Task:
Which lines run from the start of the data below to the line containing "Interior Design (77, 1424)"? Set them down exactly, with none added.

Dataset entries
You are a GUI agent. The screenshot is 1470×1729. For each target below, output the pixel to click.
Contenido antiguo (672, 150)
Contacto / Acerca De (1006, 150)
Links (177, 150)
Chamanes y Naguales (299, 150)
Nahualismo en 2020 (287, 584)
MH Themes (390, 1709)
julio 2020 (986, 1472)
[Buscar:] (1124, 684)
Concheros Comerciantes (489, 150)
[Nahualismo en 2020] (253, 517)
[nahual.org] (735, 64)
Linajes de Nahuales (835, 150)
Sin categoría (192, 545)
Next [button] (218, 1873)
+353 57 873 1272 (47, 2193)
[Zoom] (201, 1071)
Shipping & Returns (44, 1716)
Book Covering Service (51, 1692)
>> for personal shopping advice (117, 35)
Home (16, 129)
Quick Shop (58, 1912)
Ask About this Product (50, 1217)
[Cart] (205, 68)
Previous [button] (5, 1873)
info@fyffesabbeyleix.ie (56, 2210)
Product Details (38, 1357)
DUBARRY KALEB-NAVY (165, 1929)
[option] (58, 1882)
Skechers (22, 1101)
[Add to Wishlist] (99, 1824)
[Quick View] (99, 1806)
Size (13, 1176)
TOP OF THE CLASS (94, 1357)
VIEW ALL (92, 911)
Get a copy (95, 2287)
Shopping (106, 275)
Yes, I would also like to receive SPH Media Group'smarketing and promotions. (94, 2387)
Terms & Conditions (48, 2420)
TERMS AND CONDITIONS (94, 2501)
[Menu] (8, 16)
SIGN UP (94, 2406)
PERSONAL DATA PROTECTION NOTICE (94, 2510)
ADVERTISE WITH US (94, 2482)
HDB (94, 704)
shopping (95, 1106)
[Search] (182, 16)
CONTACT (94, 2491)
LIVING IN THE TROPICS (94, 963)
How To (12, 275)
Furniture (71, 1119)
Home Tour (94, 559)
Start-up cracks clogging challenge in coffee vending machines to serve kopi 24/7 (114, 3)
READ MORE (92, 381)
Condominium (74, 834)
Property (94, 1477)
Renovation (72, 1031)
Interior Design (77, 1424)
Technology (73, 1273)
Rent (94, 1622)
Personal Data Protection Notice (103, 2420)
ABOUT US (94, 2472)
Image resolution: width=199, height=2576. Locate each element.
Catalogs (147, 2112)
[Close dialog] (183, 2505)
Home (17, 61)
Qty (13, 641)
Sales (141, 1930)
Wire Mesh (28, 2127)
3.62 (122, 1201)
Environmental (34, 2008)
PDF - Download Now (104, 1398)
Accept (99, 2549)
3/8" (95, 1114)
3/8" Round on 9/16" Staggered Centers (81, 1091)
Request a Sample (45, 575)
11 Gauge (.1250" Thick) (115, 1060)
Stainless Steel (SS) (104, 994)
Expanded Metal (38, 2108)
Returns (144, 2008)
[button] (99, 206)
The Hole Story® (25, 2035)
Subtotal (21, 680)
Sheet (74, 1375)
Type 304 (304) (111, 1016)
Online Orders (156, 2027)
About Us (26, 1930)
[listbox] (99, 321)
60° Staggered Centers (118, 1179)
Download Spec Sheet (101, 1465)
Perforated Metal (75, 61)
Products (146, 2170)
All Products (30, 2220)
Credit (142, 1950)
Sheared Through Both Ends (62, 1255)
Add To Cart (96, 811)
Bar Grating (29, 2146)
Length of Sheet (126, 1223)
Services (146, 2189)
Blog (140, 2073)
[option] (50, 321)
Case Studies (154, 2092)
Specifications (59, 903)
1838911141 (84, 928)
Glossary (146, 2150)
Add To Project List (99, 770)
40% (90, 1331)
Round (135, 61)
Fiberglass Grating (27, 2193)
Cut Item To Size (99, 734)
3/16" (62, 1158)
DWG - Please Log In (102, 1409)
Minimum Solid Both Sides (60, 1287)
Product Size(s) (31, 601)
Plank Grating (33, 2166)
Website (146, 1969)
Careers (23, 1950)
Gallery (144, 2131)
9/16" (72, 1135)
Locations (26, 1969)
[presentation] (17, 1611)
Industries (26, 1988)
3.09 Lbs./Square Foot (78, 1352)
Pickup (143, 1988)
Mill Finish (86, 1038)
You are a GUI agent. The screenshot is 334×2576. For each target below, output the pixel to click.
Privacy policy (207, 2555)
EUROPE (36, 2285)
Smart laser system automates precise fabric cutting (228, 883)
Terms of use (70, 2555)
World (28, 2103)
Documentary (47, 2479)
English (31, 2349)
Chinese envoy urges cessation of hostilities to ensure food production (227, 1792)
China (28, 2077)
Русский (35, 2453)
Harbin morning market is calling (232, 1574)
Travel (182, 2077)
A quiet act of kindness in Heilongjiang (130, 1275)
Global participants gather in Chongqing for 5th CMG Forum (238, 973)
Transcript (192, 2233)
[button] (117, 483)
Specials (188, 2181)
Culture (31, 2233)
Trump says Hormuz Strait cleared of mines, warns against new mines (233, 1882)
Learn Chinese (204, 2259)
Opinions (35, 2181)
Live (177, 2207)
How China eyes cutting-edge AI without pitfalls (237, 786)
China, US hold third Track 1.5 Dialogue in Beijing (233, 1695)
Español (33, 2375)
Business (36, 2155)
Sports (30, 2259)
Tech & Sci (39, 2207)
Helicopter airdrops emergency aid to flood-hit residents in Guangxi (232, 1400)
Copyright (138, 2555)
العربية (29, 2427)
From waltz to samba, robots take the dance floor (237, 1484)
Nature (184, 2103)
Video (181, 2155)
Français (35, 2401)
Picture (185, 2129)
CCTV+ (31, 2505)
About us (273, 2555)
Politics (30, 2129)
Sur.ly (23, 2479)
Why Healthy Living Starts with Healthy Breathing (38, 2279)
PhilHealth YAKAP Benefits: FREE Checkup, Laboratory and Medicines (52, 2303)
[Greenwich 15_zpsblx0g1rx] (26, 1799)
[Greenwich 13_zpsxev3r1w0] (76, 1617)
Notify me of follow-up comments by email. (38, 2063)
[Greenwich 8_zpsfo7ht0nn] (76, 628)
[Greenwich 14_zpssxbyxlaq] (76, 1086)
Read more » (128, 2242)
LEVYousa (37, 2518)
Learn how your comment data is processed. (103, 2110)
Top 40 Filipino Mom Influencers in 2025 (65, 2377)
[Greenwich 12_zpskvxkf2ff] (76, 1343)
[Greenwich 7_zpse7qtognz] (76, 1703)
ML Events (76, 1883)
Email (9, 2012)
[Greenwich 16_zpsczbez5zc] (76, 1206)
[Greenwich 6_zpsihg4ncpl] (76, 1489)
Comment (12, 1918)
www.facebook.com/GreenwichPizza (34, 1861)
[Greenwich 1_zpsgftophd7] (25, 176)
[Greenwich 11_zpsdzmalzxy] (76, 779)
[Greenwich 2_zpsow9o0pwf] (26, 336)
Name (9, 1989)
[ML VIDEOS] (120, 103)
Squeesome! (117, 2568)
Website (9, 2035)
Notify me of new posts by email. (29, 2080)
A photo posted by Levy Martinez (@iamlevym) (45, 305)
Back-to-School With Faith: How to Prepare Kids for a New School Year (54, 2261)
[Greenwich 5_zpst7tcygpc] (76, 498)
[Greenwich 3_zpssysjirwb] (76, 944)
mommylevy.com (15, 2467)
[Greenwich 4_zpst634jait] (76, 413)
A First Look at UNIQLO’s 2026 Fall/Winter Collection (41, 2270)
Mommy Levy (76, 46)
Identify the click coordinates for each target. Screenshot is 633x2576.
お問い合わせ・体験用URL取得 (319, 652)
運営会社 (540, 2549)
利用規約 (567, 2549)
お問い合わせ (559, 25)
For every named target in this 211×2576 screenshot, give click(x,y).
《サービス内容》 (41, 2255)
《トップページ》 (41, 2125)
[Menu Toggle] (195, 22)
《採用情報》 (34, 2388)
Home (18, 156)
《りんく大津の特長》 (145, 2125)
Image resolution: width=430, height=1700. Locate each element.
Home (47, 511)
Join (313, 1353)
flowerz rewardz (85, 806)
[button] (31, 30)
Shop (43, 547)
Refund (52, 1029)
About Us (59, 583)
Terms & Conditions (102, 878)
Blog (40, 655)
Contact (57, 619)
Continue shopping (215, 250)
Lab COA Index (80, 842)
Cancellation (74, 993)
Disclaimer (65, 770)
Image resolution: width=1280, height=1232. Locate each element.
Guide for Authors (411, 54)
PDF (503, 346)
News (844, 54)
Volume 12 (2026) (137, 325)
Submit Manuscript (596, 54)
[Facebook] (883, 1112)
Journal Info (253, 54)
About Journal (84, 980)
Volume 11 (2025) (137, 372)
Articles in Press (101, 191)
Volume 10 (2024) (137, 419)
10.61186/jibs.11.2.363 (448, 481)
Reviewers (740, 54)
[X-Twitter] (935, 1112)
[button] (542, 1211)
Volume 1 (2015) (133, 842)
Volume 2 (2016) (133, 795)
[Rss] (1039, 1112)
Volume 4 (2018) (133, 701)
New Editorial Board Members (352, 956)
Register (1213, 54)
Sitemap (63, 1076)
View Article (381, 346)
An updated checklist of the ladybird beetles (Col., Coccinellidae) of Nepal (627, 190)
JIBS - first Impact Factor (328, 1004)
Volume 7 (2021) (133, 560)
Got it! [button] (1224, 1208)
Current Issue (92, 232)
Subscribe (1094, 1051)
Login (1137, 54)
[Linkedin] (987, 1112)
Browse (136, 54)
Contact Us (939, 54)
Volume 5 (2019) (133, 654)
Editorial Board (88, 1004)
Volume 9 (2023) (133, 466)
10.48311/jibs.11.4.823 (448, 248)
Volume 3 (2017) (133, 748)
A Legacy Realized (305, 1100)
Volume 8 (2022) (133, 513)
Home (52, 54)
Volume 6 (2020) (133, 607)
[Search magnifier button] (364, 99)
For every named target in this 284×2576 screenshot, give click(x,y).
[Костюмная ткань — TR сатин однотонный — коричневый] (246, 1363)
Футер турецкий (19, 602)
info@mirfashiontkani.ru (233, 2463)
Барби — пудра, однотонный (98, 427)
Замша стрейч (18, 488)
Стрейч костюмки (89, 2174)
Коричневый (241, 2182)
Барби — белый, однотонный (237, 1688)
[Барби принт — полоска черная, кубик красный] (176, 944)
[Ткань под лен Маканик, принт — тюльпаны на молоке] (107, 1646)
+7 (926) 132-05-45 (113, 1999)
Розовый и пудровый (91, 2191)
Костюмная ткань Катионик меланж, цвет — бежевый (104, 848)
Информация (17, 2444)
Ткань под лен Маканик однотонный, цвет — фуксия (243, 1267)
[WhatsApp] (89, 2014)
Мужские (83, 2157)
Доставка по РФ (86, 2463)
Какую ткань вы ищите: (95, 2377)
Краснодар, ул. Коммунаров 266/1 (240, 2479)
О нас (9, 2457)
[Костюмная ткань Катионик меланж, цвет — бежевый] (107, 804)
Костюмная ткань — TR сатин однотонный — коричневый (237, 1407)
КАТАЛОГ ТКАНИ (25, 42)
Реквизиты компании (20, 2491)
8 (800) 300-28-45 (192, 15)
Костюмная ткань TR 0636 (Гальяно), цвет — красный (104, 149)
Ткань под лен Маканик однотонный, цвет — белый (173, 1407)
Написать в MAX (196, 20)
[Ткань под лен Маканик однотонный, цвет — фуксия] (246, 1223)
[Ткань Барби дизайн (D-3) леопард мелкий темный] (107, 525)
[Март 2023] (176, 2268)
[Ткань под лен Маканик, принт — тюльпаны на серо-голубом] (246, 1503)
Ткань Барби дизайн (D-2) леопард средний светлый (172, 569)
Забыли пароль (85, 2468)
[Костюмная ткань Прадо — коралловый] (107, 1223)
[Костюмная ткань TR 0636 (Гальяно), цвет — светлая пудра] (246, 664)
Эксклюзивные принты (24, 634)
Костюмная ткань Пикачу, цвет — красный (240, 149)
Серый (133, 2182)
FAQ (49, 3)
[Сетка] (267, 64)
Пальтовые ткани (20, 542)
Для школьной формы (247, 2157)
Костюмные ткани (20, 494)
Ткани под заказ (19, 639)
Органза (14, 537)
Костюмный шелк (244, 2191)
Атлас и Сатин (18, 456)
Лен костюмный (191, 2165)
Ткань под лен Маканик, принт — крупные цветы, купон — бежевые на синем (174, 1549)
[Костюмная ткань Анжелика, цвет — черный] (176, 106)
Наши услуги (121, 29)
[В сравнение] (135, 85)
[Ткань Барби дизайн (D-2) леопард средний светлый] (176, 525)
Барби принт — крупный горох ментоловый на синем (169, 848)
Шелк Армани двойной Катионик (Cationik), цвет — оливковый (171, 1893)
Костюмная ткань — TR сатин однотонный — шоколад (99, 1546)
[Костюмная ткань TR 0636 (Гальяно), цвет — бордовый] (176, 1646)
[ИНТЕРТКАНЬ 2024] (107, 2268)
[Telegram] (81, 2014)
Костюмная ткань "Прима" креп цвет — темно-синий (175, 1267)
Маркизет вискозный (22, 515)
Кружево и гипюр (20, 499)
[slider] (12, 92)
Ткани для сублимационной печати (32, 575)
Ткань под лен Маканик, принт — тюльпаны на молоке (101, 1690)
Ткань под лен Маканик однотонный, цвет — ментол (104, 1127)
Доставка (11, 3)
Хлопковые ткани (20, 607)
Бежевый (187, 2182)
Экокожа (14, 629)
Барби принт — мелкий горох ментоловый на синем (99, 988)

Task answer:
You are a GUI agent. The screenshot is 1470×1729. For each target below, output the pixel to click.
Contenido antiguo (672, 150)
Contacto / Acerca De (1006, 150)
Links (177, 150)
Chamanes y Naguales (299, 150)
Nahualismo en 2020 (287, 584)
MH Themes (390, 1709)
julio 2020 (986, 1472)
[Buscar:] (1124, 684)
Concheros Comerciantes (489, 150)
[Nahualismo en 2020] (253, 517)
[nahual.org] (735, 64)
Linajes de Nahuales (835, 150)
Sin categoría (192, 545)
Next [button] (218, 1873)
+353 57 873 1272 (47, 2193)
[Zoom] (201, 1071)
Shipping & Returns (44, 1716)
Book Covering Service (51, 1692)
>> for personal shopping advice (117, 35)
Home (16, 129)
Quick Shop (58, 1912)
Ask About this Product (50, 1217)
[Cart] (205, 68)
Previous [button] (5, 1873)
info@fyffesabbeyleix.ie (56, 2210)
Product Details (38, 1357)
DUBARRY KALEB-NAVY (165, 1929)
[option] (58, 1882)
Skechers (22, 1101)
[Add to Wishlist] (99, 1824)
[Quick View] (99, 1806)
Size (13, 1176)
TOP OF THE CLASS (94, 1357)
VIEW ALL (92, 911)
Get a copy (95, 2287)
Shopping (106, 275)
Yes, I would also like to receive SPH Media Group'smarketing and promotions. (94, 2387)
Terms & Conditions (48, 2420)
TERMS AND CONDITIONS (94, 2501)
[Menu] (8, 16)
SIGN UP (94, 2406)
PERSONAL DATA PROTECTION NOTICE (94, 2510)
ADVERTISE WITH US (94, 2482)
HDB (94, 704)
shopping (95, 1106)
[Search] (182, 16)
CONTACT (94, 2491)
LIVING IN THE TROPICS (94, 963)
How To (12, 275)
Furniture (71, 1119)
Home Tour (94, 559)
Start-up cracks clogging challenge in coffee vending machines to serve kopi 24/7 (114, 3)
READ MORE (92, 381)
Condominium (74, 834)
Property (94, 1477)
Renovation (72, 1031)
Interior Design (77, 1424)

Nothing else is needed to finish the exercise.